To-Do List #44: Move All My Stuff Out Of My Parent's House - CHECK!

Hello fun crate of awesome-ness!
I finally checked off #44 from my To-Do List.  I got all my stuff out of my parent's house.  And it only took 13 years.

Granted, they took care of the decision making for me by choosing to move across the country.  But, its still exciting to know that all my stuff is now in ONE location.  No more nomadic wandering around the Earth, I have put down roots.  I have established a real, adult-like life for myself.  And I brought all my crap with me!

The only downside is that now I am even further away from #21: keep a minimal wardrobe/house.  We hung up the pictures in the living room tonight and I immediately thought 'ugh, there's too much stuff on the walls!'.  If I want to "decorate", I'll probably have to get over that.  

The other issue, which isn't necessarily a downside, is what to do with all the stuff that I want...but I don't really want.  Like my high school yearbooks.  Sure, I want them, I just don't want to store them.  Which is why they have been hiding in my parent's house for well over a decade.  What to do with these semi-treasured but totally annoying and bulky heirlooms?  Will I eventually part with them after now shipping everything across the Pacific?  Will I hold onto it to avoid dealing with how frustrating that question is to answer?  Only time - and storage space - will tell.  


Donʻt Compare Yourself to These Photos - EVER

I came across an article today about how Sharon Stone (55) opted not to undergo plastic surgery.  She touts the virtues of aging gracefully and the certain sex appeal only nature can provide.  Umm...except then I realize the photo caption was supposed to be her.  I did a triple take because the "girl" on the cover looks about 15 years old...but it is in some way an image that began as Sharon Stone.  The photo and article in New You magazine is beyond ironic - its painful.

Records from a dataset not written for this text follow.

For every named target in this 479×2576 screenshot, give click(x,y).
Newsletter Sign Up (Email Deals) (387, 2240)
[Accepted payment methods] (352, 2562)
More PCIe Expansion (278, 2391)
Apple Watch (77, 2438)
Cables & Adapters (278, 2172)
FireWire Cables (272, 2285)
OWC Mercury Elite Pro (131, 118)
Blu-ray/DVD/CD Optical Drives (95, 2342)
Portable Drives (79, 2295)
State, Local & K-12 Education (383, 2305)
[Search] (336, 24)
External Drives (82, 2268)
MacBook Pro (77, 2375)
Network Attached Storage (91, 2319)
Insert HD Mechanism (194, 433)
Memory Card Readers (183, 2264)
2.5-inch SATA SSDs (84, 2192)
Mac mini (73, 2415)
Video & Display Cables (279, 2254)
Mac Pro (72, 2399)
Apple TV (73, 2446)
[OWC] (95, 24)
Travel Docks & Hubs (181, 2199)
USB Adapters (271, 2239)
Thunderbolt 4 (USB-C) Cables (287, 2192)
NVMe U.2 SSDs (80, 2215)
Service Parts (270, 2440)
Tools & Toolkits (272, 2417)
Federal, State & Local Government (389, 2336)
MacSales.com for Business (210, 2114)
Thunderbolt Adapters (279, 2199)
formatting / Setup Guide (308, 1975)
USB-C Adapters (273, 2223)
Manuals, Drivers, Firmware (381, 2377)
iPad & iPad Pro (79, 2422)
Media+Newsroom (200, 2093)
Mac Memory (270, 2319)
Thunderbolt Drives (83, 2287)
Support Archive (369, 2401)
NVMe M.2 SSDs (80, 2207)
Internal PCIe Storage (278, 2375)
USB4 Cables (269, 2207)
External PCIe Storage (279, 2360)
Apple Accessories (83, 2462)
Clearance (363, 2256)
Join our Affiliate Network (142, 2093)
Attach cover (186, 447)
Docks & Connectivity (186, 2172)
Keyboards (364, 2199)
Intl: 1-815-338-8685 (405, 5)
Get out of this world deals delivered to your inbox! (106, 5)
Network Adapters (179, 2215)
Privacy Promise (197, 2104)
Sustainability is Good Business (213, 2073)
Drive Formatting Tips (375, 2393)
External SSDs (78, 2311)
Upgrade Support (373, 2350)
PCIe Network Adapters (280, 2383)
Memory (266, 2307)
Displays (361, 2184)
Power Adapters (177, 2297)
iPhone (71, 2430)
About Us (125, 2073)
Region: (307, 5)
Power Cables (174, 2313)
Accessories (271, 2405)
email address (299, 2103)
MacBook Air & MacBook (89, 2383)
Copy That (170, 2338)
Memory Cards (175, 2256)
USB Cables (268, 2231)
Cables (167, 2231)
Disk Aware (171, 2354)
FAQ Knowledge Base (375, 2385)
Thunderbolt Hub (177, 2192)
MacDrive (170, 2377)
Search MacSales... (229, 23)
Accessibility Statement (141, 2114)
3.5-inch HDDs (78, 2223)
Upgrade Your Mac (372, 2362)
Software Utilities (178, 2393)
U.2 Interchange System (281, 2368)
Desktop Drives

It sickens me to know that we compare ourselves to pictures that are so clearly doctored and tampered with, assuming quite naturally that they are a completely benign 'little slice of life'.  And we look to these unattainable images for inspiration or even aspiration! 

Thumbs up for the message Sharon is sending about aging with dignity.  But thumbs down to the caption being placed under an image of a 55 year old woman with not a gray hair in sight, not one wrinkle on her face and teeth so white and straight they [insert joke about my sheltered upbringing here].  This is NOT what a 55 year old woman looks like.  Ever.

I love this Pinterest board because she does a great job of pointing out, from a technical perspective, why these images are so ridiculous and draws attention to just how damaging they can be.  Let's make sure to keep a realistic perspective on what we look at in the media and take these celebrity proclamations with a grain of salt.       


Saying Goodbye to My Childhood Home

From 5 years old, I have lived in the same house on the corner.  It had evolved over the years, as the living creature that is a home will often do, but it remains stoic to me - a place I can always return to.  After 30 years my parents have finally decided to leave the Northwest for good, house included.  Our recent trip was primarily centered around packing and cleaning. 

On our final morning I woke up bright and early while the house was still quiet.  It didn't really hit me until that moment.  This was the last time I would look at Ashworth Avenue from the inside of this house.  These halls, windows, patio, etc. would never again be part of my family.  My children will happily eat ice cream on a porch, but it won't be this same brick one where I stood and took a picture on my first day of school.  I don't know if I would describe the feeling as sad, so much as strange.  

I'm happy for my parents, overjoyed really, and I know that we can all be at home in Wisconsin, too.  However, some small part of me, a part I must have missed while weaning myself off the sentimentality associated with physical objects, longs for things like my childhood home to never change.  


Summer Time in the Northwest

The weather was uncannily beautiful, the fun was non-stop, the goodbyes were casual, and now our 5 week summer in the mainland has come to an end.

Though all these pictures are of Mr A's family, the majority of my trip was spent helping my parents prepare for a cross-country move.  Their first move in 30 years.  It's finally time to say sayonara to my childhood home.  I've spent the last few years starving off any sentimental feelings I have for physical possessions - however, standing in "my room" on that last morning was tough.  Strange.  The anxious feeling of staring over the brink.  I will never be inside that house again.  Arrg.  It's just weird.

I was happy to come home, exhausted and desperately needing a vacation from my vacation.  Less than 24 hours later I am back at work, questioning everything about my life.  And I do mean everything.  How will we cope with all these upcoming changes?  What do I want to do for work next year?  How am I going to get that book published?

I'm glad that we still have a little sniff of summer left.  Gives me time to prep and reflect and enter the new year (since it seems I will forever live by the academic calendar) with fresh eyes.  Thanks for a gorgeous time, Great Northwest and all your inhabitants.  We'll be back again soon!